The board of trustees of the Piedmont Authority for Regional Transportation, which has been beset by financial problems the past two years that had the agency approaching insolvency, last week approved a budget for its new fiscal year. But reflecting the tough times that have battered PART, the 2013-14 fiscal year budget totals $5.4 million, down 10.5 percent from the current budget expiring June 30 and one-third the size of a budget that PART had before the onset of the Great Recession.
Still, the mass transit agency providing rides to passengers in nine counties will be able to maintain its current level of service. During the past two years, PART cut bus trips, including ones in High Point and Davidson County, and increased fares to balance its budget.

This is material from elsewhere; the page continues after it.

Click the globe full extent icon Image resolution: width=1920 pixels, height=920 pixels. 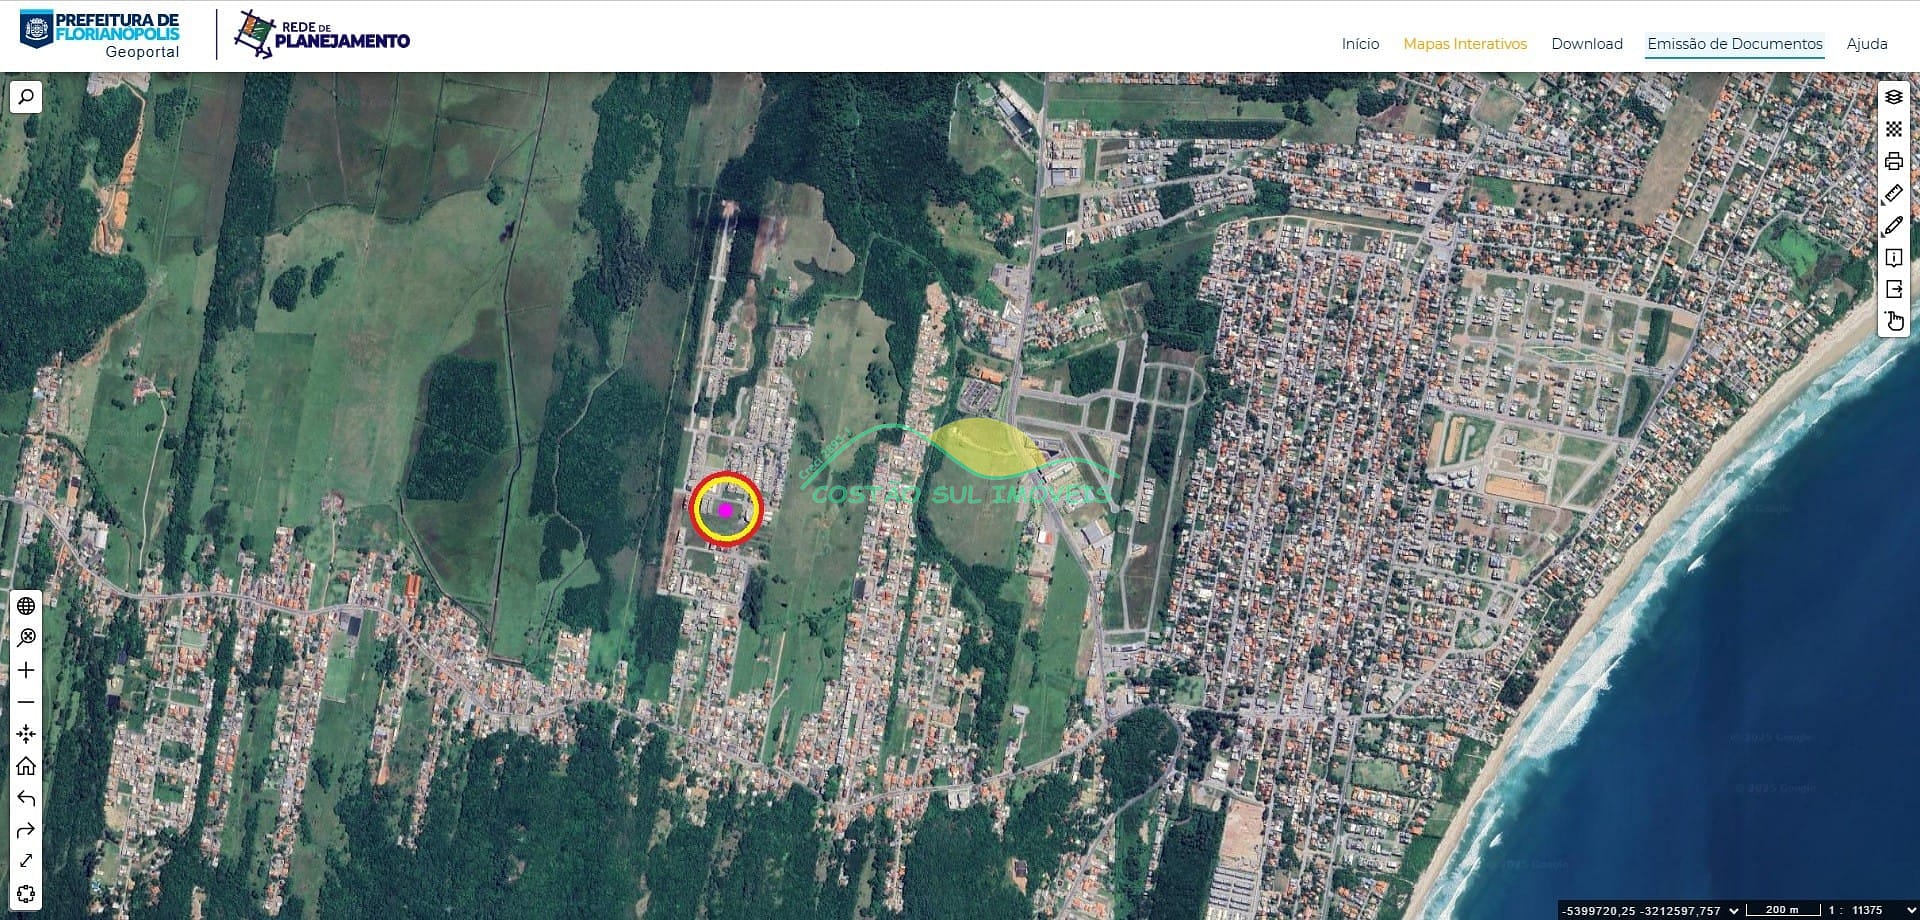[26, 606]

PART Chairwoman Becky Smothers, who serves as a High Point City Council member, said she’s more optimistic about the agency’s future. In the past, Smothers raised the possibility of PART dissolving because of its financial difficulties.
At its most recent board meeting, Smothers said PART still has some unresolved issues that may have to be addressed during the new fiscal year beginning July 1. The state budget that will be passed by the N.C. General Assembly could have a detrimental impact on PART and other mass transit providers, Smothers said.
But on the positive side, the agency may have a chance to tap into a more steady stream of federal dollars, said PART Executive Director Scott Rhine.
The federal government is beginning to more fully recognize regional mass transit systems across the country such as PART, which may allow PART to tap into hundreds of thousands of dollars in new funding sources. Currently, federal money makes up 3 percent of PART’s revenues, Rhine said.
PART’s revenues come from three primary sources — 37 percent from a tax on rental cars hired out in the region; 28 percent from a state of North Carolina grant; and 15 percent from bus fares and other passenger passes.